Oftentimes when people ask me about some Baseball or Football game, I’ll tell them: “Sorry, there are few things I care less about than sports!” Half the time that answer goes right over their head, evidenced by some detailed response about what happened. For years and years I’ve been of the opinion that professional sports as a whole are a net deficit to society; if only people would spend half the time they spend on examining their leagues and teams of choice , memorizing stats, watching games (and don’t forget the commercials!) on learning what their governments do in their name, what’s really on their tax returns etc, we would have better societies. These days more and more opinions are based on less and less understanding of the issues it seems, and now that some very valuable sources of information like the NY Times have been classified by some of the upper echelon of knuckleheads as “Fake News”, there’s even more of a reason to remain ignorant. Combine that with the fact that a game of which you don’t want to miss a second is the perfect vehicle for creating a textbook captive audience, one ready to swallow whatever propaganda (that’s what commercials are, let’s not kid ourselves) you interrupt it with, and you have a precarious situation.
Every coin has two sides though, so there must be benefits to all of us, aren’t there? Of course there are! Humans are inherently tribal, and have a need to belong to one. Rooting for the same team can bring cities or countries together; for a short time, people from all walks of life, from minimum wagers to lawyers, black, brown or white, the mundane to the crazy can all feel like their on the same side. If it weren’t for the insane (IMHO) commercial interruptions, it can create a way to develop an attention span longer than the typical 30 seconds we’re getting used to. It creates a framework for learning how to deal with winning and losing, how to learn about patience and working towards a long-term goal in a world of short-term thinking.

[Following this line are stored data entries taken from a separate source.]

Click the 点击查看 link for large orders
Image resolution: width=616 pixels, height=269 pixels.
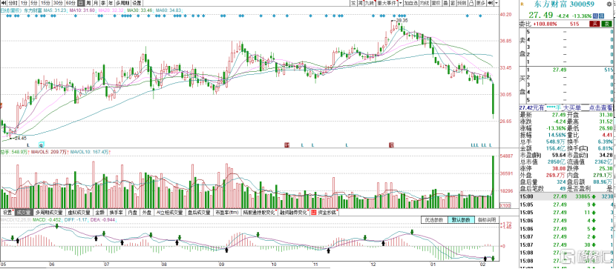click(x=600, y=107)
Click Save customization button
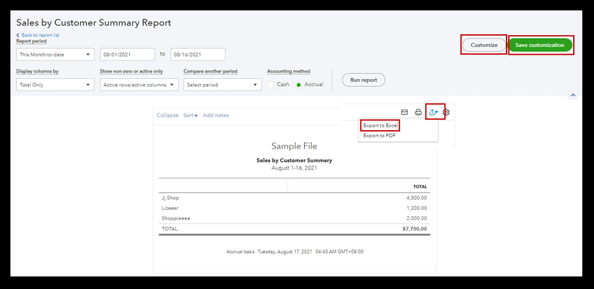594x289 pixels. (540, 45)
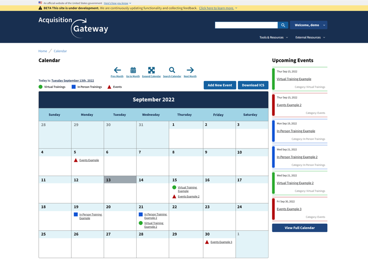Click the Acquisition Gateway logo
The height and width of the screenshot is (262, 368).
click(74, 27)
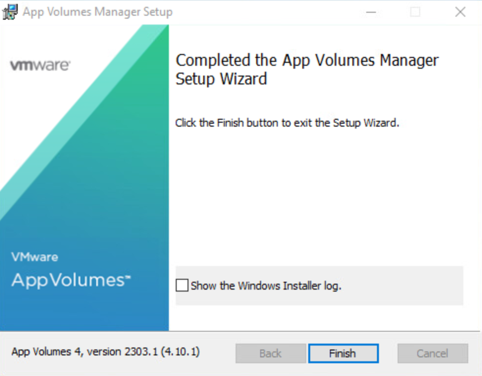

Now there’s one more thing, and it’s something I don’t write about lightly. These days, more than ever before during my lifetime anyway, it seems one is not allowed to call people dumb anymore. “Everyone is smart in his or her own way” seems to be the predominant narrative, but that means nothing in my opinion. Just like a school system in which everyone passes every test, no matter the actual performance, it just devalues the label. So let’s define what smart means in what I’m getting at. Wikipedia has a great entry about it and it shows the wide variety of meanings the term carries; let’s go with this:
In this light, it would be impossible to say everyone is equally intelligent, is it? There just are some that are much quicker and better at dealing with complex information and use it to adapt to unknown situations. Intelligence is not being good at remembering batting averages for your favorite team; it’s about solving problems you’ve never seen before, using things you learned from others situations! It’s about listening to a long complex story and quickly distilling the important parts and filing them in your mental toolbox. Having said that, in my opinion, it’s not something you can learn, it’s more like a talent your born with. You can develop it, you can hone it, but sorry, some of us are just born with less of it, just like physical abilities or traits. Exactly like with every other human trait, our population spans the gamut, from Einstein to those who can do barely more than stuff their face and run real fast and that’s OK. As a matter of fact, it’s what makes humans so powerful as a group; diversity is the ultimate recipe for resilience and that’s a great topic for another day. So, why am I bringing all of this up? Well, of course not every sports fan is ‘dumb’, but for some of us, there’s tremendous value in a ‘universe’ which we can completely understand. Let me explain what I mean.
As our world becomes more and more complex, it becomes harder and harder to comprehend and lack of understanding creates uncertainty. Religion is so powerful for exactly that reason: it provides a mechanism for providing “the complete story” even when you don’t get all the individual parts. In the end, there will be heaven or hell and that’s that. When you can define the theory of everything, it gives certainty, which leads to acceptance which leads to peace of mind. The universe is a big place and no one, not even the smartest 1000 people that every lived put together can even pretend to get the whole picture. Some of us are totally fine with that, but ironically the more you know the more you know that you don’t know shit! It’s one of the reasons I couldn’t get myself to continue my course in electrical engineering; theories built upon theories, conclusions we knew were wrong, but the best estimation we have, stated as the absolute truth. Don’t even get me started about Economics! The certainty with which some spout their theories….. The truth is that the system is too complex for anyone to comprehend and I don’t blame people for wanting to check out of the discussion.
And that’s the beauty of sports! It’s like a limited universe, a rather large world of winners and losers, of strategies and outcomes, of hard work and luck, that’s relatively easy to get. It allows just about anyone to get it, to see the big picture, to have the ability to contribute to a conversation with a relevant statement. It’s a microcosm in which traditional ‘intelligence’ is of very limited value, where talent, and dedication and hard work are 99% of the value, but there still is enough diversity and complexity to be ever-changing and ‘interesting’ for anyone’s lifetime. The older I get, the more I see the value in it (even though it still doesn’t really interest me very much at all) to the point where I’ve changed my mind about the net value proposition.